23. SEM BIC Score

23.1. Summary

The SEM BIC Score is a BIC-type score for linear structural equation models (SEMs) with continuous variables and Gaussian errors. It evaluates the fit of a DAG or SEM structure by combining the log-likelihood of the implied covariance matrix with a penalty on model complexity.

23.2. When to use

  • Data are continuous and reasonably Gaussian.

  • You are learning a DAG or SEM using algorithms like FGES, BOSS, or GRaSP.

  • You want a consistent, likelihood-based score that trades off fit and complexity.

23.3. Model class

  • Linear structural equation models with Gaussian noise.

  • Equivalent to evaluating a DAG with linear regressions at each node.

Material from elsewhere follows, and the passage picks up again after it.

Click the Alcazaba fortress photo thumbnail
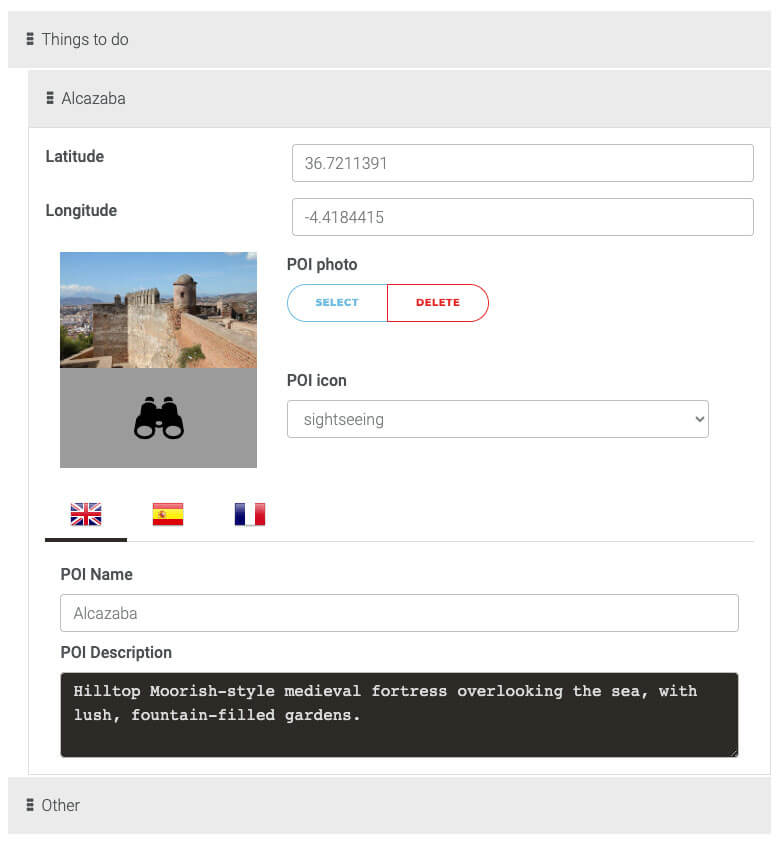 point(158,310)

23.4. Score form (conceptual)

The SEM BIC Score is of the form:

BIC = 2 * logL − k * ln(N)

where:

  • logL is the maximized log-likelihood for the model,

  • k is the number of free parameters (edges and variances),

  • N is the sample size.

In Tetrad’s convention, larger BIC values are better.

23.5. Parameters

Parameter (camelCase)

Description

penaltyDiscount

Double ≥ 0.0. The penalty multiplier “c” in the modified BIC-type criterion (for example, a score of the form 2·log-likelihood minus c·k·log(N), where k is the number of free parameters and N is the sample size). Larger values impose a stronger complexity penalty and yield sparser graphs; smaller values allow denser graphs. Default is 2.0.

semBicStructurePrior

Double ≥ 0.0. Structure prior coefficient specific to the SEM BIC score. When 0.0 (default), the score uses essentially a flat structure prior. Positive values encode a preference for certain in-degree patterns (for example, sparser graphs), acting as an additional prior on the number of edges or parents per node.

semBicRule

Integer. Choice of SEM BIC rule for how likelihood differences are translated into edge decisions: 1 = Chickering, 2 = Nandy. The Chickering rule uses likelihood differences directly; the Nandy rule uses a transformation based on the absolute value of partial correlations in place of the raw likelihood difference. Default is 1 (Chickering).

precomputeCovariances

Boolean. If true, precomputes and caches covariance (and possibly cross-covariance) matrices used by the score. This speeds up repeated scoring at the cost of additional memory. If false, covariances are computed on the fly, which saves memory but may be slower for large graphs or many score evaluations. Recommended: true for up to a few thousand variables; false when p is very large.

singularityLambda

Double. Handles singular or nearly singular covariance matrices. If singularityLambda > 0, that value is added to the diagonal (a ridge term) to stabilize matrix inverses. If singularityLambda < 0, a pseudoinverse is used instead. Default is 0.0. Use a small positive value if you encounter numerical-singularity warnings.

effectiveSampleSize

Integer > 0, or -1. If -1 (default), the actual sample size N is used in the log(N) penalty term. If set to a positive value, the score behaves as if that were the sample size (for example, when treating weighted or subsampled data as having a different effective N).

23.6. Strengths

  • Well-studied, consistent under standard regularity conditions.

  • Efficient to compute using regression or covariance matrix factorizations.

  • Natural choice for continuous linear DAG/SEM learning.

23.7. Limitations

  • Assumes linear-Gaussian structure; may mis-score strong nonlinear or non-Gaussian relationships.

  • Sensitive to outliers and heteroskedasticity.